Introduction to JumpStart - Instance Segmentation

  1. Set Up

  2. Select a pre-trained model

  3. Run inference on the pre-trained model

Note: This notebook was tested on ml.t3.medium instance in Amazon SageMaker Studio with Python 3 (Data Science) kernel and in Amazon SageMaker Notebook instance with conda_python3 kernel.

1. Set Up

[ ]:
!pip install sagemaker ipywidgets --upgrade --quiet

Permissions and environment variables

[ ]:
import sagemaker, boto3, json
from sagemaker import get_execution_role

aws_role = get_execution_role()
aws_region = boto3.Session().region_name
sess = sagemaker.Session()

2. Select a pre-trained model


Here, we download jumpstart model_manifest file from the jumpstart s3 bucket, filter-out all the Instance Segmentation models and select a model for inference. ***

[ ]:
from ipywidgets import Dropdown

# download JumpStart model_manifest file.
boto3.client("s3").download_file(
    f"jumpstart-cache-prod-{aws_region}", "models_manifest.json", "models_manifest.json"
)
with open("models_manifest.json", "rb") as json_file:
    model_list = json.load(json_file)

# filter-out all the Instance Segmentation models from the manifest list.
is_models = []
for model in model_list:
    model_id = model["model_id"]
    if "-is-" in model_id and model_id not in is_models:
        is_models.append(model_id)

print(f"\033[38;5;2mChose a model for inference: \033[0;0m\n")

# display the model-ids in a dropdown to select a model for inference.
model_dropdown = Dropdown(
    options=is_models,
    value="mxnet-is-mask-rcnn-fpn-resnet101-v1d-coco",
    description="",
    style={"description_width": "initial"},
    layout={"width": "max-content"},
)
display(model_dropdown)
[ ]:
# model_version="*" fetches the latest version of the model
model_id, model_version = model_dropdown.value, "*"

3. Run inference on the pre-trained model


Using JumpStart, we can perform inference on the pre-trained model, even without fine-tuning it first on a new dataset. ***

3.1. Retrieve JumpStart Artifacts & Deploy an Endpoint


We retrieve the deploy_image_uri, deploy_source_uri, and base_model_uri for the pre-trained model.

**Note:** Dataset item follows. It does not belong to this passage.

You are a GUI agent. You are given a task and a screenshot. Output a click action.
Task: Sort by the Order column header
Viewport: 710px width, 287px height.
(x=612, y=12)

To host the pre-trained base-model, we create an instance of `sagemaker.model.Model <https://sagemaker.readthedocs.io/en/stable/api/inference/model.html>`__ and deploy it. ***

[ ]:
from sagemaker import image_uris, model_uris, script_uris, hyperparameters
from sagemaker.model import Model
from sagemaker.predictor import Predictor
from sagemaker.utils import name_from_base


endpoint_name = name_from_base(f"jumpstart-example-infer-{model_id}")

inference_instance_type = "ml.p2.xlarge"

# Retrieve the inference docker container uri
deploy_image_uri = image_uris.retrieve(
    region=None,
    framework=None,  # automatically inferred from model_id
    image_scope="inference",
    model_id=model_id,
    model_version=model_version,
    instance_type=inference_instance_type,
)

# Retrieve the inference script uri. This includes scripts for model loading, inference handling etc.
deploy_source_uri = script_uris.retrieve(
    model_id=model_id, model_version=model_version, script_scope="inference"
)


# Retrieve the base model uri
base_model_uri = model_uris.retrieve(
    model_id=model_id, model_version=model_version, model_scope="inference"
)


# Create the SageMaker model instance
model = Model(
    image_uri=deploy_image_uri,
    source_dir=deploy_source_uri,
    model_data=base_model_uri,
    entry_point="inference.py",  # entry point file in source_dir and present in deploy_source_uri
    role=aws_role,
    predictor_cls=Predictor,
    name=endpoint_name,
)

# deploy the Model. Note that we need to pass Predictor class when we deploy model through Model class,
# for being able to run inference through the sagemaker API.
base_model_predictor = model.deploy(
    initial_instance_count=1,
    instance_type=inference_instance_type,
    predictor_cls=Predictor,
    endpoint_name=endpoint_name,
)

### 3.2. Download an example image for inference

We download an example image from the JumpStart assets S3 bucket.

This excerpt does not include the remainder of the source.